Keir Starmer ha roto su silencio. En la primera entrevista desde que renunció el mes pasado a Downing Street, el primer ministro saliente del Reino Unido ha lanzado una advertencia que trasciende la política doméstica: el coste de las guerras en Ucrania e Irán está hundiendo la economía británica.
He analizado sus declaraciones, concedidas a la BBC, y lo que emerge es un primer ministro que, pese a las críticas por sus constantes viajes al extranjero, insiste en que la diplomacia internacional —y no el debate interno— es la única vía para aliviar la factura que pagan los hogares. “El mayor impacto en el coste de la vida, y por tanto en los ingresos y el nivel de vida de todos los ciudadanos… el mayor impacto en los últimos años ha sido, por un lado, el conflicto de Ucrania; por el otro, el conflicto de Irán”, afirmó.
Los dos frentes que asfixian a los hogares británicos
Starmer no se limitó a una queja genérica. Detalló dos shocks geopolíticos que, según él, explican por qué la cesta de la compra y las facturas energéticas siguen siendo la principal preocupación de los ciudadanos:
- Ucrania: la guerra ha distorsionado los mercados energéticos y de cereales desde 2022, manteniendo los precios del gas y los alimentos elevados de forma estructural, a pesar de los topes gubernamentales.
- Irán: la tensión en el Estrecho de Ormuz, por donde transita una quinta parte del crudo mundial, amenaza con disparar los precios del petróleo cada vez que escala el conflicto, encareciendo el transporte y la producción industrial.
Sus palabras llegan en un momento delicado: la inflación general del Reino Unido, aunque ha descendido, sigue lejos del objetivo del 2% en su componente subyacente, y el Banco de Inglaterra se resiste a acelerar los recortes de tipos por miedo a un repunte.
El relevo en Downing Street: ¿giro hacia la política interior?
La dimisión de Starmer, calificada por él mismo como “intensamente personal”, abre una batalla sucesoria en el Partido Laborista. El favorito, el exalcalde de Manchester Andy Burnham, ha construido su campaña en las antípodas del internacionalismo de Starmer: promete acabar con el trickle‑down y centrarse exclusivamente en los problemas domésticos.

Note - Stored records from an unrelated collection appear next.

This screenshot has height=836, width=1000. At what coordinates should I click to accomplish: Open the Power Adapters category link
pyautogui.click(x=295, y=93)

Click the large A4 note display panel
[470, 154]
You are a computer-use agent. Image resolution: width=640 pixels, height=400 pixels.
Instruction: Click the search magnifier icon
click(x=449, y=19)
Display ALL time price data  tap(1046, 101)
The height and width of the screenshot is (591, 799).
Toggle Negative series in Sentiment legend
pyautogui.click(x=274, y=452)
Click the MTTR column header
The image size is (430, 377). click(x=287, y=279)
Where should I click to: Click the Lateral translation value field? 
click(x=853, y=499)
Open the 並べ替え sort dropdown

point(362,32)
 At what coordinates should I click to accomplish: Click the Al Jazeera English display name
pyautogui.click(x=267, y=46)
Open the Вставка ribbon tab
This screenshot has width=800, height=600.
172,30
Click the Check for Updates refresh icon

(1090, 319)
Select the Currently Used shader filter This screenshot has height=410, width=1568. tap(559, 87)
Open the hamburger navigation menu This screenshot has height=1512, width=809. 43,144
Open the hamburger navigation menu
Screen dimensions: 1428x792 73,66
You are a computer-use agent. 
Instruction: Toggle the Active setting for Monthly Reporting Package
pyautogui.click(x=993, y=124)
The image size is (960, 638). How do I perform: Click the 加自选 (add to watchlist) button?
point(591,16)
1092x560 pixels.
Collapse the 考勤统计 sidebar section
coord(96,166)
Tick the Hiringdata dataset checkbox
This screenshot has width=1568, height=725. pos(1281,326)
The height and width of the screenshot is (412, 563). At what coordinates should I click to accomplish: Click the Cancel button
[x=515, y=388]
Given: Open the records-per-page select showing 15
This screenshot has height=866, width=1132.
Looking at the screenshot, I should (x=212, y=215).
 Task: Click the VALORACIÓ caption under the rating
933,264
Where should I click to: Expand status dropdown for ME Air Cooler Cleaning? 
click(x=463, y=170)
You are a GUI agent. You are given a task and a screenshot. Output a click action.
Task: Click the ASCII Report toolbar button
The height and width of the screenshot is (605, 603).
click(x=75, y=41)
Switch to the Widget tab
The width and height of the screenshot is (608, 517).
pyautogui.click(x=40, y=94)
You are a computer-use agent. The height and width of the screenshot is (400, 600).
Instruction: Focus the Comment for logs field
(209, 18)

“Si eres primer ministro y te importan las facturas que van a pagar los hogares, tienes que preocuparte por encontrar una solución duradera a la situación en Ucrania. Tienes que preocuparte por lo que ocurra en el Estrecho de Ormuz.” — Keir Starmer, primer ministro saliente del Reino Unido, entrevista con la BBC, julio de 2026
Sin embargo, a mi juicio, el verdadero legado que deja Starmer no es el de un líder ausente, sino el de un primer ministro que comprendió que la estabilidad económica británica depende hoy más de la geopolítica que de los presupuestos nacionales. El próximo inquilino de Downing Street heredará un espacio fiscal estrecho y una crisis del coste de la vida que no se resuelve con discursos sobre el fin del neoliberalismo. La energía y los alimentos siguen cotizando en divisas y bajo la sombra de conflictos que Londres no controla.
🌍 El impacto en España y Europa
La inestabilidad política en la quinta economía mundial no es una noticia lejana para los hogares españoles. Me detengo en tres canales concretos:
- Presión sobre el Euríbor: si las tensiones en Oriente Medio elevan los precios del petróleo, el BCE se verá forzado a mantener un tono hawkish durante más tiempo, lo que mantendrá el Euríbor en niveles elevados y encarecerá las hipotecas variables de miles de familias españolas.
- Efecto en las exportaciones: el Reino Unido es el quinto destino de las exportaciones españolas de bienes. Una recesión británica o un desplome de la libra reducirían los pedidos al sector agroalimentario, automoción y moda, con especial impacto en comunidades como la Valenciana o Cataluña.
- Menos turismo británico: si la libra se deprecia aún más, el turista británico en la Costa del Sol o Baleares apretará el cinturón, reduciendo el gasto por estancia y afectando a un pilar económico clave.
Las palabras de Starmer, por tanto, son más que una confesión personal: son el diagnóstico de una economía globalizada donde los tambores de guerra en el Golfo Pérsico o en el Dombás golpean directamente al bolsillo de un jubilado británico y, por extensión, al del trabajador español.